Fig. 4.

Apical markers are not disrupted, but Nod:LacZ is mislocalized, in Glued mutants. Third instar eye discs are stained with anti-Elav (blue), anti-Armadillo (red), and anti-PATJ (green) (A–D). Views from the apical surface (A,B) show evenly spaced apical markers in wild type (A), with each ommatidial cluster (dashed outline) centered under a concentration of Armadillo (arrowhead). Armadillo staining is largely normal in Glued¹ (B), despite the presence of ommatidia devoid of nuclei (arrowhead). Side views show that in wild type (C), each ommatidium (dashed line) has a distinct apical clustering of Armadillo and PATJ (arrowhead). Glued animals appear to retain apical markers (arrowheads) even when photoreceptor nuclei are mispositioned (D). Nod:LacZ (yellow) expressed in postmitotic photoreceptor neurons under the control of the Glass_38-1 promotor localizes apical to photoreceptor nuclei (anti-Elav, blue) in the most mature photoreceptor neurons (E, apical surface, and F, side view) and is not found in axons or in the optic stalk (G).
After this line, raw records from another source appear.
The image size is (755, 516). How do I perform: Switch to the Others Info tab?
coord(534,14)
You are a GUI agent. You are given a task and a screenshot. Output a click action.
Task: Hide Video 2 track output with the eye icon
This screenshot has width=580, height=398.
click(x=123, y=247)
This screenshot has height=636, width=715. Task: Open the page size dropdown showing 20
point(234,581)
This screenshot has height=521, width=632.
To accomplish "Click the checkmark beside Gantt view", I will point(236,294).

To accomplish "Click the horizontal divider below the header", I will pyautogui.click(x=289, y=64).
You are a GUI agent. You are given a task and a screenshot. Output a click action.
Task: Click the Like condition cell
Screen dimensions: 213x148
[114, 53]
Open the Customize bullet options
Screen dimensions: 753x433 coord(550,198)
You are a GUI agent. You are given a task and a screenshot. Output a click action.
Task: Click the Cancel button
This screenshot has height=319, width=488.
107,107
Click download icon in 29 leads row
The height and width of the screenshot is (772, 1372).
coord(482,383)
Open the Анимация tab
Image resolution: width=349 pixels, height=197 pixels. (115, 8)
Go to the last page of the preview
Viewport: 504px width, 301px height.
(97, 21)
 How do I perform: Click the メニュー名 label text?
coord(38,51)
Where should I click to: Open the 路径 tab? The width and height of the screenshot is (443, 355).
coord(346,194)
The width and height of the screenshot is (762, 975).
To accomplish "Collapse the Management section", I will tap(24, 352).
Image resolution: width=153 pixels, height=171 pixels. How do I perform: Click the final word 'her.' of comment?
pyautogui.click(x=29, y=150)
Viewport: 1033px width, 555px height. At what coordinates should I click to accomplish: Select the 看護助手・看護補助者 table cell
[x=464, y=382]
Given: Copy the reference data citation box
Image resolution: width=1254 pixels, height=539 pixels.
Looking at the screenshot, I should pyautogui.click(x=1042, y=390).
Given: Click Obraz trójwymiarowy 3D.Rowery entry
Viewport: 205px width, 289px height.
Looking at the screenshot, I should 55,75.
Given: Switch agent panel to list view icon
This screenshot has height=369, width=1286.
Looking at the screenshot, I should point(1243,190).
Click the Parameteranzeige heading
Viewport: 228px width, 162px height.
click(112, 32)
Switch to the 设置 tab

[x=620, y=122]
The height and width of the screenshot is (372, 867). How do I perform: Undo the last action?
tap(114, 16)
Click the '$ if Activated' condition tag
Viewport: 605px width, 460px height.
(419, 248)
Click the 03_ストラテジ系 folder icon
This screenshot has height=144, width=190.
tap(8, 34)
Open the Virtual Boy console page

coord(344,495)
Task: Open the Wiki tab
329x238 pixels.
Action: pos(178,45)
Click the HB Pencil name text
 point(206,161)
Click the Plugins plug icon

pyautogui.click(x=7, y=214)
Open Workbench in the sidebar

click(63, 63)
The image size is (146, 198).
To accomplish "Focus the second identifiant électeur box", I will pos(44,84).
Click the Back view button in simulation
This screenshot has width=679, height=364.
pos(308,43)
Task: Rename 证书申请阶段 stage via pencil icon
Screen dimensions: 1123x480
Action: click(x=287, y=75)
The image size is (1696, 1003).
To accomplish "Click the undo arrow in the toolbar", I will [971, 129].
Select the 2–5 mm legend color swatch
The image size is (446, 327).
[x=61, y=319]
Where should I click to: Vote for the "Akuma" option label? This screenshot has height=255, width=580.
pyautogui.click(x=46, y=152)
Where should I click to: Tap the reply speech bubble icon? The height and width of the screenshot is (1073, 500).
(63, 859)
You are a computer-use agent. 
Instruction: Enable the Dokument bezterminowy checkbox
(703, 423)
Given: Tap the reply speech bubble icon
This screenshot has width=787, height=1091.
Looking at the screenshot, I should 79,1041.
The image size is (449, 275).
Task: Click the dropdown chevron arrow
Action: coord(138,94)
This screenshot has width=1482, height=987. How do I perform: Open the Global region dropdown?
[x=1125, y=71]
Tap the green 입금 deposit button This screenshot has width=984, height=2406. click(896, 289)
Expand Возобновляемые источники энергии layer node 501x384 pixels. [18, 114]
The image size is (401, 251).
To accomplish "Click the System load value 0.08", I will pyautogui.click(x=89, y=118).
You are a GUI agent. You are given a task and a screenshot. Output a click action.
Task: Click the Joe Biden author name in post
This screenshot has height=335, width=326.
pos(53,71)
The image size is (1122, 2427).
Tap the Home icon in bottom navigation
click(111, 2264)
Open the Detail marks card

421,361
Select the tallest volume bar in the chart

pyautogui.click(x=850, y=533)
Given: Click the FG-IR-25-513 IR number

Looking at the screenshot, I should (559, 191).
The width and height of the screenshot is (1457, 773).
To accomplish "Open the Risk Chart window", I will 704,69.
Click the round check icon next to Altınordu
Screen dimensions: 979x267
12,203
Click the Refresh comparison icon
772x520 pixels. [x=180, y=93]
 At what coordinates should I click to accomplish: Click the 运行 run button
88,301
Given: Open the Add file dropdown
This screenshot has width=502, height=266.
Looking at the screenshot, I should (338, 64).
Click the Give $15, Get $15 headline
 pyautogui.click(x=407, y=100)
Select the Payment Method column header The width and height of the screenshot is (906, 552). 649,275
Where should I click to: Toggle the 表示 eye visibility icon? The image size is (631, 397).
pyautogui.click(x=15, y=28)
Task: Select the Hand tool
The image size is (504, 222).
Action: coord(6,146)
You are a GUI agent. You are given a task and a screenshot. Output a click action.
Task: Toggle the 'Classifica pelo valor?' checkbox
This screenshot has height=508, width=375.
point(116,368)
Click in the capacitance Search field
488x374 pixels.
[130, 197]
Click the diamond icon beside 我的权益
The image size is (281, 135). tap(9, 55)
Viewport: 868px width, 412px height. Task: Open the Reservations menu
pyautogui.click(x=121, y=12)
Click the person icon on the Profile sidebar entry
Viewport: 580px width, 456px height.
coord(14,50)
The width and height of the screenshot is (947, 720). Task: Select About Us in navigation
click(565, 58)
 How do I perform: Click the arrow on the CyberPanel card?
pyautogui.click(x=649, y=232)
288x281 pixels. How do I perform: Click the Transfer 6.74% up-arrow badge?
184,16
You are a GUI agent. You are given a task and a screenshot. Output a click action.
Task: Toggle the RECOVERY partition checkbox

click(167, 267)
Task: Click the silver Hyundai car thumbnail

When dominant-negative Glued is expressed in photoreceptor neurons using the Glass_38-1 promoter, Nod:LacZ staining is distributed throughout the axons of the most mature cells (H, arrowhead). In (I), consequences of Dynactin disruption are summarized, synthesizing the data obtained in Fig 2–Fig 4. Inhibition of Dynactin function in the postmitotic neuron causes the photoreceptor nucleus (blue) to be displaced toward the axon terminal. Despite nuclear movement, a trailing process remains and apical markers (PATJ in green, Armadillo in red) are retained. Nod: LacZ (yellow), however, becomes mislocalized from its wild-type apical position and enters the axon.